Os versículos finais (19-20) introduzem mais duas personagens: os filhos de Zebedeu, Tiago e João. O narrador nos informa que eles estão consertando as redes em companhia de seu pai. Jesus passa por eles, faz-lhes o convite e, imediatamente, deixando tudo, e põem-se a segui-lo. É interessante: o evangelista não dá a conhecer o que o Cristo teria dito aos dois. Ele só nos informa qual foi a atitude deles, deixar o pai e os empregados na barca. O pai tinha um papel muito importante na sociedade palestinense daquele tempo. Ele representava as instituições e tradições; simbolizava a segurança do clã, a zona de conforto e de convívio da família. Os irmãos Tiago e João servem de imagem para o discípulo que está aderindo ao projeto de Jesus: quem quiser ouvir o chamado que o Senhor faz precisa aprender a deixar para trás as tradições do passado; o modo antigo de pensar; as condutas equivocadas. O Evangelho, ao entrar na vida das pessoas, coloca tudo no seu lugar. Nunca acima, ou no lugar dele, mas sempre posto em relação à Boa Notícia.

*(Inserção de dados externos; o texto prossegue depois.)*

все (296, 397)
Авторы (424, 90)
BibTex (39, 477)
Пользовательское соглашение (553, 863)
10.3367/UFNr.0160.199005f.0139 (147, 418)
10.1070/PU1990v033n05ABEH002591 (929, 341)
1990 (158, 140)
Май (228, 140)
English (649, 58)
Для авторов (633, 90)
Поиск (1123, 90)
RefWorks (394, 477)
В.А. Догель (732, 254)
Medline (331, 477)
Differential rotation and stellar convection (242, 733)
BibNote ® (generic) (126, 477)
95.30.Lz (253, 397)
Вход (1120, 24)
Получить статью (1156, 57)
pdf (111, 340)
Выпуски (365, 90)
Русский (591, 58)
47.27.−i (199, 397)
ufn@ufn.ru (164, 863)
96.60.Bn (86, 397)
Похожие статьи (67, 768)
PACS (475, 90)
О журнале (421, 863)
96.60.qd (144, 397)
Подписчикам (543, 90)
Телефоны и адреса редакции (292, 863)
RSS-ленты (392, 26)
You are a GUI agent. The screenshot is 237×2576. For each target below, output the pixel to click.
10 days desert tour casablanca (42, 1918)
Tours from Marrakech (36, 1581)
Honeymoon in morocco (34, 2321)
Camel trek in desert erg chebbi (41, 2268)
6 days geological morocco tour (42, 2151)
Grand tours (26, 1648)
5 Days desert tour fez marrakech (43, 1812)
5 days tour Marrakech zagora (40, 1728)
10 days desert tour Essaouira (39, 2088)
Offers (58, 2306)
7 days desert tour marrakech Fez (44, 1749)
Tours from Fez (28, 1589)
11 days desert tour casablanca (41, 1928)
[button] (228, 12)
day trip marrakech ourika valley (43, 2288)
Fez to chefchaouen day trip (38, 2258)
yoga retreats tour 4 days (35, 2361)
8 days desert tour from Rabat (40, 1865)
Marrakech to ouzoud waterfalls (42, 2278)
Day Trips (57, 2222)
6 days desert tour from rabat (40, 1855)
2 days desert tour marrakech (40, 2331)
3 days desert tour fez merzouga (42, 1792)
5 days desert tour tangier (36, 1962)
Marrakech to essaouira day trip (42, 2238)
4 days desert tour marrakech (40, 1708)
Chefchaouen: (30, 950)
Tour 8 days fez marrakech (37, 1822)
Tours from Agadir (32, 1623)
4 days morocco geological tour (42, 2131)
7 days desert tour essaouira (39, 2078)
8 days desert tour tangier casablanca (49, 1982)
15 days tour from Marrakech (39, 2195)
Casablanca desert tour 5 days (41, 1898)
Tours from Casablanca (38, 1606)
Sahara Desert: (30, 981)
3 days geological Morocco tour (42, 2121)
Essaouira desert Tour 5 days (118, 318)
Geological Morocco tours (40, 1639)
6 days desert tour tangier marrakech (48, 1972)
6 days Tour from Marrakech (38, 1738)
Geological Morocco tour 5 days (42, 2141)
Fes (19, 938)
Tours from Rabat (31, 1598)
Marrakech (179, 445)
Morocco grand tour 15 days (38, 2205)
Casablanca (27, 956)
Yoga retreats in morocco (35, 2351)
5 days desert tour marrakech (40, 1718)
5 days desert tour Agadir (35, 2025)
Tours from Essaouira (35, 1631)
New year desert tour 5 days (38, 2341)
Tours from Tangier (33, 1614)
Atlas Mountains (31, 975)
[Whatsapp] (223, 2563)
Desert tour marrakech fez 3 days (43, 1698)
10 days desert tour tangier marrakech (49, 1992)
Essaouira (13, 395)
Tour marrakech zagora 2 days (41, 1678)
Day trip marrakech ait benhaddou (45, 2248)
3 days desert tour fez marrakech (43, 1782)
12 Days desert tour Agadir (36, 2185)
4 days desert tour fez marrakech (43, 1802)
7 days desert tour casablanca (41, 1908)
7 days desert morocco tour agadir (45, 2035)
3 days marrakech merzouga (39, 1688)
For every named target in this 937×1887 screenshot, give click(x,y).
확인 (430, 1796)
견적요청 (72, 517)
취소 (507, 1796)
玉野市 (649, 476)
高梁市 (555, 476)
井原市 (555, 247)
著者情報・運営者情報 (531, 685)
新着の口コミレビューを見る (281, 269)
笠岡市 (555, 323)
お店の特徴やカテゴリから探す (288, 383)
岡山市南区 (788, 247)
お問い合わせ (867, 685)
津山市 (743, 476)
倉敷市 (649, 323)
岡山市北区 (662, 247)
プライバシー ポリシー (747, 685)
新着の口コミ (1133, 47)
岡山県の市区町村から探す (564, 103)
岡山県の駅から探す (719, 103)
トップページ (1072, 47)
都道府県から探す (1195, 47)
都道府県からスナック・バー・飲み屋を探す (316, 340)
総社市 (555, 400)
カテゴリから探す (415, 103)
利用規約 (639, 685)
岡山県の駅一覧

Como o texto bíblico é uma página de catequese, e, portanto, não tem a intenção de transmitir uma crônica dos acontecimentos, outro elemento que merece a nossa atenção é a imagem dos empregados, também deixados na barca, com o pai. Eles mostram a condição que os dois irmãos possuíam, a de senhores. Ao deixarem o pai, juntamente com seus empregados na barca, Marcos pretende ensinar que eles deixaram para trás a pretensão e a lógica de serem servidos, de modo a aprenderem a dinâmica do serviço com o Senhor. Quem quiser aderir ao projeto de Jesus deverá assimilar, aprender e crescer na consciência do serviço; a lógica do servir, e não ser mais servido. A atitude de colocar a vida sempre mais em relação às necessidades dos outros. Assim será a vida de Jesus, e, portanto, deverá ser a lógica da vida de seu seguidor.

Há uma última peculiaridade que o texto evangélico de hoje apresenta, gerando provocação. O fato de que as atividades destes quatros primeiros são diferentes. O evangelista fala que Simão e André eram pescadores. Já, Tiago e João seriam consertadores de redes. O que esta peculiaridade pretende ensinar? A uns o Senhor chama para pescar; a outros, para consertar (tecer) as redes. Ou seja, há uma multiplicidade de dons a serem realizados, mas um só é o chamado. Ele é universal, ou seja, para todos: ao seguimento, ao discipulado a Jesus, a capacidade de descentrar-se de si para colocar-se em relação aos outros, cooperando na promoção do dinamismo libertador e gerador de vida, que Reinado de Deus propõe.

O anúncio do Reino é uma proclamação de vida para todos. Como nossas comunidades vêm se comportando diante do chamado de pescar homens e consertar redes? Como e onde sermos pescadores de gente nesta história nesta sociedade? Como tenho respondido ao convite para o Discipulado ao Senhor, imediatamente ou ainda não tenho dado resposta? Quais são as redes que ainda podem nos prender, nos enredar, e, portanto, impedir-nos de acolher o tempo presente que é pleno e carregado de Salvação? Deus, em Jesus, chamou-nos a todos.

 

Pe. João Paulo Góes Sillio.

Santuário São Judas Tadeu, Avaré/Arquidiocese de Botucatu-SP.